— TASK TO COMPLETE —
Please copy exactly the lines that run from the start of the entries to the line containing "You are a computer-use agent. Image", inclusive.

— LISTED RECORDS —

################

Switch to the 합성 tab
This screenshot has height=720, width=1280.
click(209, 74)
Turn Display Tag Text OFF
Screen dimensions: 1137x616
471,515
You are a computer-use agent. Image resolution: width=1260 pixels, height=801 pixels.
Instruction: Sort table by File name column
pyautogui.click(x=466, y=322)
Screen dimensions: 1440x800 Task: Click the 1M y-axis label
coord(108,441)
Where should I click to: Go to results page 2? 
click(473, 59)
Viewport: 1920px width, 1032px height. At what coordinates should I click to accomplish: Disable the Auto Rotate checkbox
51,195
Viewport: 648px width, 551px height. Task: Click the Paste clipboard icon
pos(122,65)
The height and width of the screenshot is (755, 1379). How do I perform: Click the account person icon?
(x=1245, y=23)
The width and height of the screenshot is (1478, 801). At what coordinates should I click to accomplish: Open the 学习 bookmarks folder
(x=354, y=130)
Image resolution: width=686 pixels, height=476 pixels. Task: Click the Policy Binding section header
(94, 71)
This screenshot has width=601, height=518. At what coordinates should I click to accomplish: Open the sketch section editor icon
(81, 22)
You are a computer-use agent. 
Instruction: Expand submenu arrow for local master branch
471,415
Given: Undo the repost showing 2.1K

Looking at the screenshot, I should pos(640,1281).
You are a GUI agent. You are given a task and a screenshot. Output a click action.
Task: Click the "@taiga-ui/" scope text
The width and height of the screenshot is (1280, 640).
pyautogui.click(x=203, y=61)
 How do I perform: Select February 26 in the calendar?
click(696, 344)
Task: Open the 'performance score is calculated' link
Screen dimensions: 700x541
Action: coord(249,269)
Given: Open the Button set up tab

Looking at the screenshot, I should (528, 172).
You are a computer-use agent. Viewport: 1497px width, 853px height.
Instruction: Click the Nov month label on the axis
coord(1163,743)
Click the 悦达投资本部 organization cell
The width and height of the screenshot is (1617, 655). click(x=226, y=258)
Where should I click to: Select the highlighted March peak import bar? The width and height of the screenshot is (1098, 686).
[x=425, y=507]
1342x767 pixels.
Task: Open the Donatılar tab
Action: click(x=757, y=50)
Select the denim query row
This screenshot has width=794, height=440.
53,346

################

— ANSWER TO THE PROBLEM —
Switch to the 합성 tab
This screenshot has height=720, width=1280.
click(209, 74)
Turn Display Tag Text OFF
Screen dimensions: 1137x616
471,515
You are a computer-use agent. Image resolution: width=1260 pixels, height=801 pixels.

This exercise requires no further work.